## 短文
----------

本研究共篩選出160例確診為晚期NSCLC且接受PD-1抑制劑治療的患者。根據納入及排除標準,130例被排除,剩余30例患者納入研究。其中25例診斷為腺癌,5例診斷為鱗癌。共有22例的患者有吸煙史。28例的患者接受一線免疫治療,25例的患者接受了免疫聯合治療。研究人群中位隨訪時間為12.0個月(IQR:9.0~17.3個月),中位PFS為11.0個月(IQR:7.0~15.3個月)。在隨訪期間,30名患者中有83.3% (n=25)通過PD-1抑制劑治療達到DCB,16.7%(n=5)達到NDB。另外,6.7%(n=2)的患者達到CR,43.3%(n=13)的患者達到PR,23.3%(n=7)的患者達到SD,26.7%(n=8)的患者療效為PD(表1)。

表1 入組患者的臨床特征
為了探究基線外周血IL-6水平與NSCLC患者PD-1抑制劑治療療效的相關性,我們首先對比了DCB和NDB患者的基線外周血IL-6水平,結果顯示DCB組IL-6水平顯著低于NDB組(中位數4.60 pg/mLvs12.88 pg/mL,P=0.002)(圖1A)。根據基線IL-6水平臨床參考閾值分為高(≥7 pg/mL,n=20)或低(<7 pg/mL,n=10)兩組。如圖1B所示,低IL-6組的DCB率顯著高于高IL-6組(100%vs50%,P=0.002)。另外,與高IL-6組相比,低IL-6組ORR更高(65%vs20%,P=0.025)。其中,高IL-6組60%的患者療效為PD(圖1C)。接下來,我們進一步分析了基線IL-6水平與PFS的相關性。結果顯示,基線外周血IL-6水平高的患者的中位PFS為 8.00 個月(IQR:3.8~9.5個月),而基線外周血IL-6水平低的患者未達到(未達到vs8個月,P=0.007)(圖1D)。

----------

## 材料問題
1. 請根據這篇PD-1抑制劑療效研究的短文回答下列問題。
(a) 經篩選和排除後,最終有多少例患者納入研究?
(b) 研究人群的中位隨訪時間是多少?
(c) DCB組與NDB組的基線外周血IL-6水平中位數分別是多少?
2. 請從這篇PD-1抑制劑療效研究短文的最後一句之後接著寫下去。

## 資料摘錄
----------

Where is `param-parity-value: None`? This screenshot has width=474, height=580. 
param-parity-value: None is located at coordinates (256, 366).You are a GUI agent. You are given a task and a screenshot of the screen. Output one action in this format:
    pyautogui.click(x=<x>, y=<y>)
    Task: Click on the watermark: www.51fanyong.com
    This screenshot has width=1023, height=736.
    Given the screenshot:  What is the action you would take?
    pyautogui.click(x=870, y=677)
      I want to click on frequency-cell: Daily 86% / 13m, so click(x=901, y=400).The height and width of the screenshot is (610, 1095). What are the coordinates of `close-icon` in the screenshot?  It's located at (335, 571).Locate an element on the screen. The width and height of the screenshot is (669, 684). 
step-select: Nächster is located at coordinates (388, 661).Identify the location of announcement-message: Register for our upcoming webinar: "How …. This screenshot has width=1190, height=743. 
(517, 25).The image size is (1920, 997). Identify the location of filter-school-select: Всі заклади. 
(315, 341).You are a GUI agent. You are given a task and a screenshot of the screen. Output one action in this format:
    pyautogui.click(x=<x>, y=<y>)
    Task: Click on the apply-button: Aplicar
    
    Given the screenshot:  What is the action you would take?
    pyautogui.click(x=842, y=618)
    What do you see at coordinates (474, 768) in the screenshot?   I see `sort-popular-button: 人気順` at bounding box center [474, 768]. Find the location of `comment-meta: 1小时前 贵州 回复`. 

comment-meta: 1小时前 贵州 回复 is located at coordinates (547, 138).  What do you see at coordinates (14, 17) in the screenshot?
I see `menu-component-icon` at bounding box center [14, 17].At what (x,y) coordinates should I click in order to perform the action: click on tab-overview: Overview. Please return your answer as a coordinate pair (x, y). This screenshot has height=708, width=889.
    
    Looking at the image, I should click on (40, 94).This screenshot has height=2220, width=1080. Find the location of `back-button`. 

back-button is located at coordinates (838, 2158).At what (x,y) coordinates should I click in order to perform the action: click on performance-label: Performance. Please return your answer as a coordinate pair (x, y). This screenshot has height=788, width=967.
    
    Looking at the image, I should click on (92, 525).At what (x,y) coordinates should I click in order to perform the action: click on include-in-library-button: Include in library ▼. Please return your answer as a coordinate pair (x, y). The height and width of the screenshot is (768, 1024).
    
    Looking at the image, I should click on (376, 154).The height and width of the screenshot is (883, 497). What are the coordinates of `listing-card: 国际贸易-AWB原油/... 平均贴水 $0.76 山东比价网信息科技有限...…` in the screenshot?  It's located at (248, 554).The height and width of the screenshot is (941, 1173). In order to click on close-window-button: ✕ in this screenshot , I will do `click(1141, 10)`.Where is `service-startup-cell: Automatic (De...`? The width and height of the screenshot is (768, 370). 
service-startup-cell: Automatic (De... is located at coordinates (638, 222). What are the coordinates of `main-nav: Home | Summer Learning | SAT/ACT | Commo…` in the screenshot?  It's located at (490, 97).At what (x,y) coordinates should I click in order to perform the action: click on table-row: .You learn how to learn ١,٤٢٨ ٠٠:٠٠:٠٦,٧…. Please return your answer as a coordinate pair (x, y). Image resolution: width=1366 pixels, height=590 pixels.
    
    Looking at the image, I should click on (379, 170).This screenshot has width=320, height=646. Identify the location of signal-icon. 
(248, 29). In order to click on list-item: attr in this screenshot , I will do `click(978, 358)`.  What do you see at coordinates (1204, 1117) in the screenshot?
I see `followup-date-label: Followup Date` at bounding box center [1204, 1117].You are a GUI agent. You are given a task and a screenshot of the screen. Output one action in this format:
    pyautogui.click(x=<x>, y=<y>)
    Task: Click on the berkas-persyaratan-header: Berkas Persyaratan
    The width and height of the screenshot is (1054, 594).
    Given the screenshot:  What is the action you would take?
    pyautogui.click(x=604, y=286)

----------

## 練習答案
1.
(a) 30例。
(b) 12.0個月(IQR:9.0~17.3個月)。
(c) DCB組為4.60 pg/mL,NDB組為12.88 pg/mL(P=0.002)。

2.
圖1 IL-6與PD-1抑制劑療效的相關性
接下來,我們通過T細胞介導的腫瘤細胞殺傷試驗觀察IL-6對T細胞殺傷效應的影響。Ki67實驗結果提示,與對照組相比,活化T細胞能顯著降低Ki67陽性細胞的百分比,而外加IL-6后Ki67陽性細胞百分比顯著增高,提示在IL-6存在的情況下,T細胞不能有效抑制H1299和A549肺癌細胞的增殖(圖2A)。與之類似的是,CCK-8實驗提示,活化的T細胞可顯著降低H1299和A549肺癌細胞的存活率,而外加IL-6后,腫瘤細胞存活率顯著升高,提示IL-6顯著抑制活化T細胞對腫瘤細胞的殺傷(圖2B)。這些結果表明IL-6 對T細胞介導的腫瘤細胞殺傷起抑制作用。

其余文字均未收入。